[[ SOURCE MATERIAL open ]]
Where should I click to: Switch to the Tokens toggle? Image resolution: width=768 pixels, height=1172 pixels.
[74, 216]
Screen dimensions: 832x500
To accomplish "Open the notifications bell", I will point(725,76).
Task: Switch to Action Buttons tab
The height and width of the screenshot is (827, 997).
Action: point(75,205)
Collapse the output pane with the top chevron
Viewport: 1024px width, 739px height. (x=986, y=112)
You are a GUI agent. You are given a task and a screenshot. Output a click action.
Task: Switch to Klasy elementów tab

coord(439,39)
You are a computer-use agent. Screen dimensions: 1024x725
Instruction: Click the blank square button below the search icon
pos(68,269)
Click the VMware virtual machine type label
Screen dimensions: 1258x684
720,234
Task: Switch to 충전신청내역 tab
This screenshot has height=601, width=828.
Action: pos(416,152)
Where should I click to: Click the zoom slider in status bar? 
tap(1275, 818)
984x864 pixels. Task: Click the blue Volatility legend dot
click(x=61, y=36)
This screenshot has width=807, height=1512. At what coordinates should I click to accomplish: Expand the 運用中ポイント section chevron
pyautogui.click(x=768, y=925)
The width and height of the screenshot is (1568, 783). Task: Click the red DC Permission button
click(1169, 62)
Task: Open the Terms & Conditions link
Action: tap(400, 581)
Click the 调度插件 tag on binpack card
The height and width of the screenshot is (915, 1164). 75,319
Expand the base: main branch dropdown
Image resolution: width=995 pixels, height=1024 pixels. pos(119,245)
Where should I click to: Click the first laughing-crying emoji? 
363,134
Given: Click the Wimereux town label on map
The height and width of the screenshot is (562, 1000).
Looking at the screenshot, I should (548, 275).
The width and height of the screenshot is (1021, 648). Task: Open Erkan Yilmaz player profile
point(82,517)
[[ SOURCE MATERIAL closed ]]
**WHAT NEEDS TO BE DONE**
Beginning with the line that holds "This screenshot has height=601, width=828.", copy the entries exactly to their last line, and leave out every earlier line.

**ANSWER BOX**
This screenshot has height=601, width=828.
Action: pos(416,152)
Where should I click to: Click the zoom slider in status bar? 
tap(1275, 818)
984x864 pixels. Task: Click the blue Volatility legend dot
click(x=61, y=36)
This screenshot has width=807, height=1512. At what coordinates should I click to accomplish: Expand the 運用中ポイント section chevron
pyautogui.click(x=768, y=925)
The width and height of the screenshot is (1568, 783). Task: Click the red DC Permission button
click(1169, 62)
Task: Open the Terms & Conditions link
Action: tap(400, 581)
Click the 调度插件 tag on binpack card
The height and width of the screenshot is (915, 1164). 75,319
Expand the base: main branch dropdown
Image resolution: width=995 pixels, height=1024 pixels. pos(119,245)
Where should I click to: Click the first laughing-crying emoji? 
363,134
Given: Click the Wimereux town label on map
The height and width of the screenshot is (562, 1000).
Looking at the screenshot, I should (548, 275).
The width and height of the screenshot is (1021, 648). Task: Open Erkan Yilmaz player profile
point(82,517)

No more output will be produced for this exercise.